Japan’s recent QE announcement is a thing of wonder. It represents an absolutely massive injection of yen relative to the size of the Japanese economy. The Bank of Japan’s US$75 billion equivalent per month of yen printing, coupled with the US Federal Reserve’s $85 billion per month (through its current QE program) will addUS$1.97 trillionto the collective central bank balance sheets over the next 12 months. Given Japan’s considerable contribution, we seriously question how SocGen believes gold can drop to US$1,375/oz by the end of the year. For that to happen, we would need to see a collective balance sheet decline of roughly 15%. Does SocGen seriously believe the US Fed (or any other central bank for that matter) is going to reverse its QE accumulation and then start aggressively selling balance sheet assets over the next year?

The only gold ‘crash scenario’ that makes sense to us at Sprott is if governments begin to balance their budgets and return to sound money practices. There is no question that gold could lose its utility if western governments made a concerted effort to fix their fiscal imbalances, but who honestly believes that’s going to happen any time soon? We certainly don’t – especially in the US. While US deficit spending may diminish in scale, it will remain well above $1 trillion per year after factoring in unfunded obligations. We don’t know of any creditable forecaster who believes otherwise.

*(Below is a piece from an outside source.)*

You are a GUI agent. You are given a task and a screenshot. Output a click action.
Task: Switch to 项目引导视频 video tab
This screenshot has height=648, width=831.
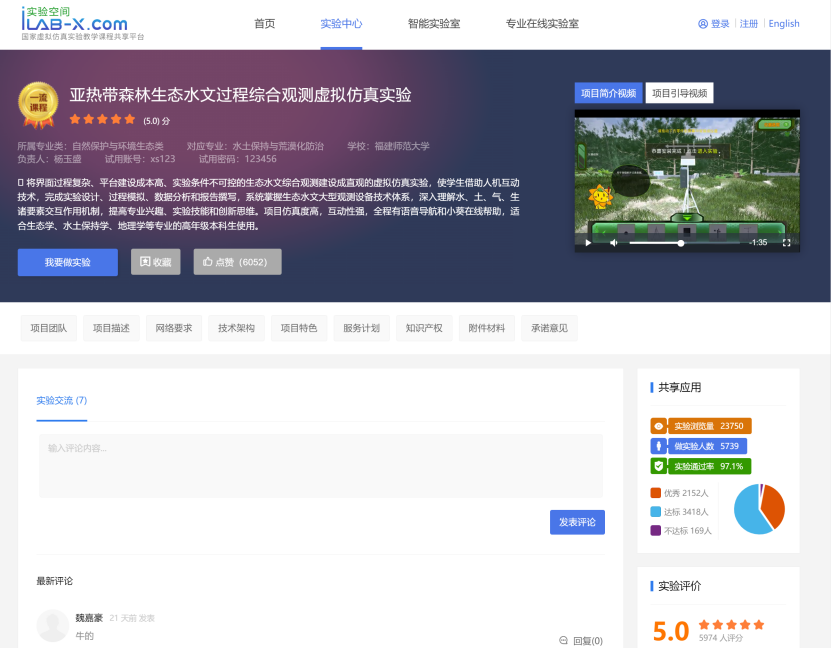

We also don’t see a chance of the US Federal Reserve ending its QE programs, despite the continual jaw-boning by various Fed officials of a planned QE exit strategy. There is simply too much risk to the US bond market for the Fed to cut the US$85 billion in monthly Treasury and MBS purchases that the current program employs. After all – remember that those purchases are what keep interest rates close to zero today. If the Fed were to remove that flow of capital, the free market would once again dictate US bond yields and stock prices. There’s not a chance the Fed will take the risk of finding out what US bonds or stocks are worth to the market without a perpetual government-induced backstop. Why take the risk?  Especially since the cumulative QE programs to date have not caused a drastic increase in inflation expectations.

While we expect the Fed to continue to threaten to lower its monthly QE purchases, we believe the chances of even a mild decrease to its current US$85 billion per month rate are negligible. Four years into it this grand QE experiment, money printing has become the backbone of the US bond market, and the unsung driver of the US equity market. In our view, gold cannot become irrelevant for the precise reason that QE is here to stay… and the collective central bank balance sheets will continue to increase over time. We would question any pundit who believes otherwise – unless they can clearly articulate how the Fed can exit QE without causing irreparable harm to the very financial markets the QE programs were designed to assuage.

We believe gold is nowhere close to ‘bubble territory’ today. It is acting exactly as a currency should. Under its current stewardship, we expect the Federal Reserve’s balance sheet to continue to expand along with Japan’s. SocGen’s “crash” scenario would require a complete reversal of this trend, which we do not believe is even remotely possible at this point.

Gold is the base currency with which to compare the value of all government-sponsored money. Investors can incorporate it into their portfolios as ‘central bank insurance’, or ignore it entirely. Either way, we believe gold will continue to track the total aggregate of the central bank balance sheets of the US, UK, Eurozone and Japan. If SocGen believes the aggregate central bank balance sheet will continue to shrink as it did in Q1, then gold should continue its decline. We strongly suspect that shrinkage is over, however. Given Japan’s recent QE decision, we would expect the aggregate to grow a lot bigger, and fast. If there was ever a time for gold to be a relevant currency alternative – it’s now.